ML: Chinese are most concerned about profit — true net income. It’s a very non-Silicon Valley mentality. Here, you reinvest your profit to make your company bigger. That doesn’t work so well in China.

We’re looking for companies that are massive in scale and throwing off earnings and look a lot more like a private equity target, though Chinese outfits are often willing to pay more than private equity.

TC: You hear a lot of stories about last-minute negotiations when it comes to investors from China. Has that been your experience? What are some of the cultural differences that you discuss with the U.S. entrepreneurs you’re approaching?

ML: Chinese are fierce negotiators. They enjoy negotiating and it’s part of their culture. So after agreeing to something, some will say, “That’s my word and I’ll stick to it for life.” Others will say, “That’s a starting point and now every moment I have, I’m going to look for an excuse to change my mind.” By the way, they won’t say, “Oh, that no longer applies.” They’ll say, “Well, XYZ happened.” And you’ll say, “Well, XYZ almost always happens; you should have expected that.” They’ll say, “Well, I didn’t expect that.”

So that’s something you see a lot more in China. Standard things that are happening in a deal [that] some folks use to re-trade, which leads to a whole bunch of fear. It’s like, “Hey, I got a great offer, but the deal isn’t 100 percent closed; I don’t have the money in the bank. Is this really what’s going to happen?” So you have this constant nervousness. The good news is there’s enough margin being made by the Chinese on these deals that they’re able to keep the deals going.

Part of our job is setting expectations. “You go with this party, you’re going to lose 20 percent down the road. You go with this other party, you’re going to get pretty much what you think. You go with this third party and the deal will die six times before you maybe make it to the finish.”

TC: How big a firm do you think this could become, and what verticals are you targeting specifically?

ML: So far, we’ve done almost $3 billion in transactions think we can do over $10 billion next year, though we’ll have to grow well beyond the three of us.

We’re still figuring out [verticals], but if you take SaaS for example, it’s by its nature a very sticky business. Since it’s so stable, these companies tend to be highly valued in the U.S., so they’re less interesting to China. On the other hand, you take ad tech, which bumps around and is right now way down; China is willing to pay up for it. The same is true of gaming, which bounces around a lot.

If we find five to 10 categories, this becomes a really big business with hundreds of people. If it’s gaming and ad tech, that’s still a sizable business but how sizable remains to be seen.

TC: Do closing periods differ much from what you see in the U.S.?

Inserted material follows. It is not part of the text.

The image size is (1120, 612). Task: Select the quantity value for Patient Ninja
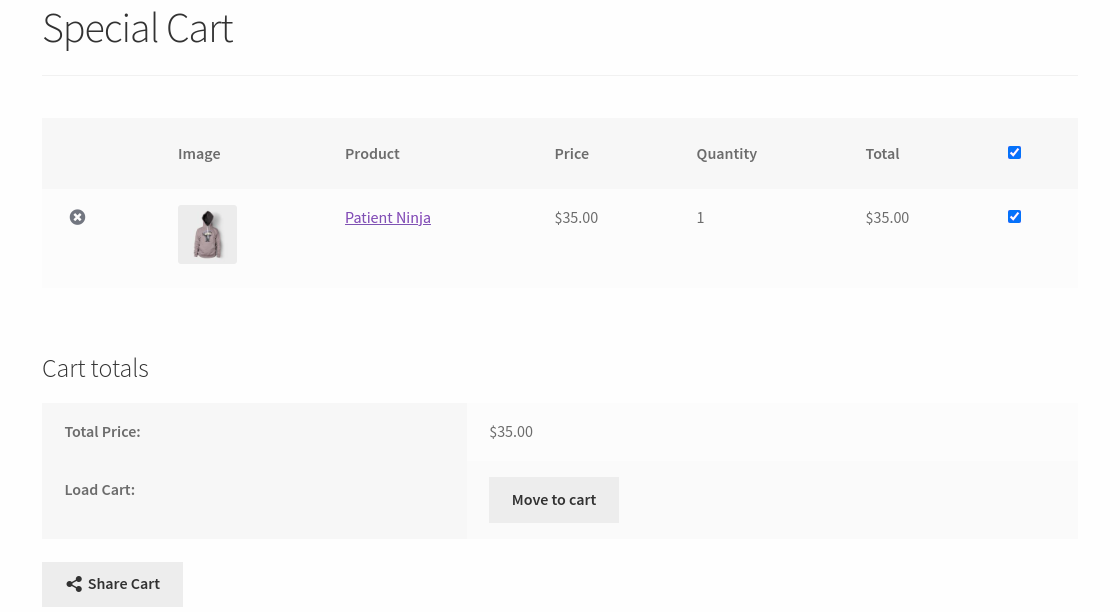point(700,217)
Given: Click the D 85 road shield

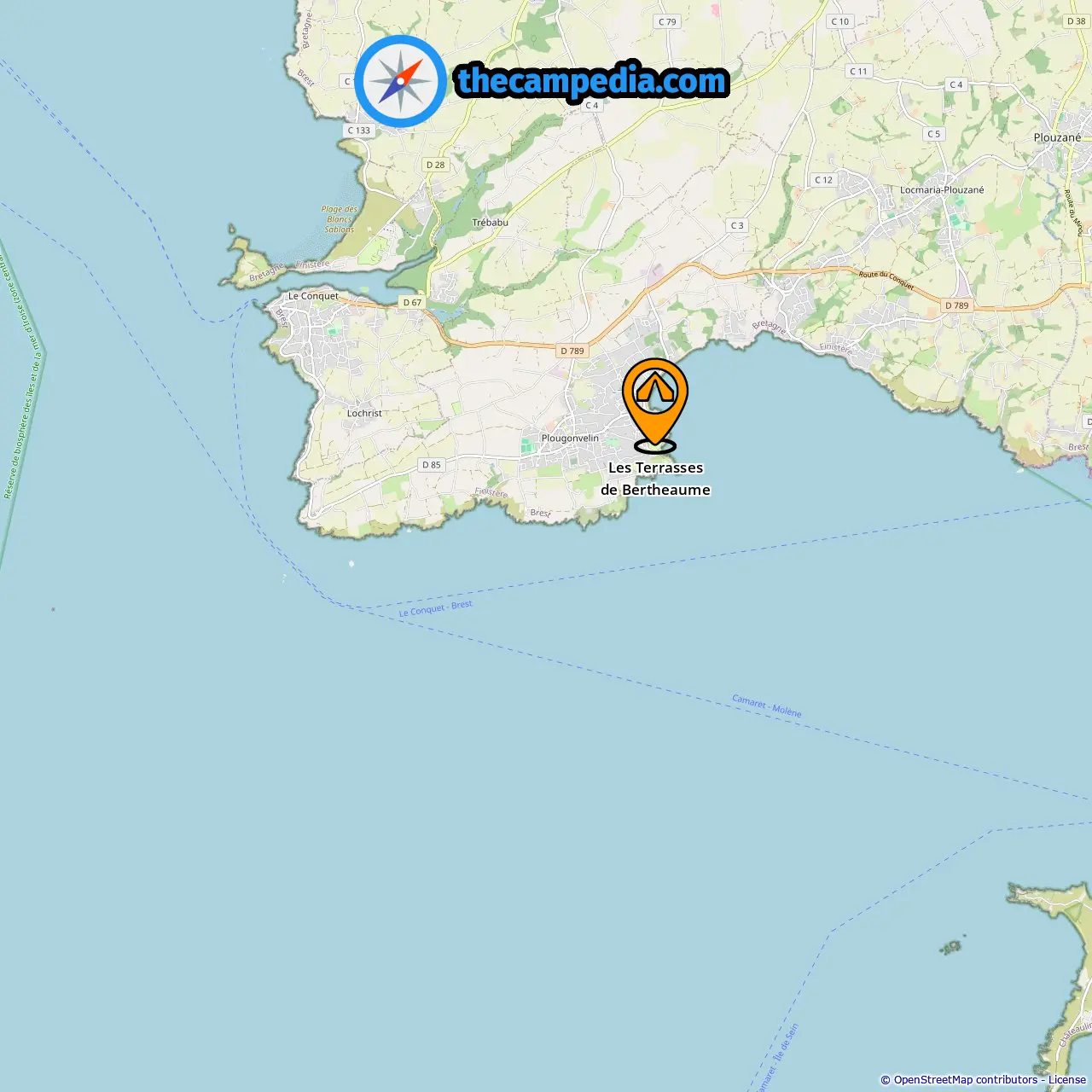Looking at the screenshot, I should point(432,465).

ML: The closing periods started off much longer. So selling [Spigot] took 14 months, the deal died four times, and my wife will tell you the little bit of hair I had at the time, I lost. The deal also had challenges, but it took about six months. AppLovin was even shorter. Now we’re seeing deals that are on a par with or even shorter than U.S. timeframes.

TC: Why is that timeframe shrinking?

ML: Because these companies are really hungry. You have companies that are trading for 40 years’ worth of profits. They are buying things for 10 years’ worth of profits. It’s dramatically accretive, so their stocks shoot up the minute a deal closes. Because of that, they’re willing to strike really fast and get things going.

TC: Are you charging investment bank-type fees?

ML: They’re along those lines, though the majority of our fees we end up paying to people in China. We want to make sure we have the best people on the ground working on this.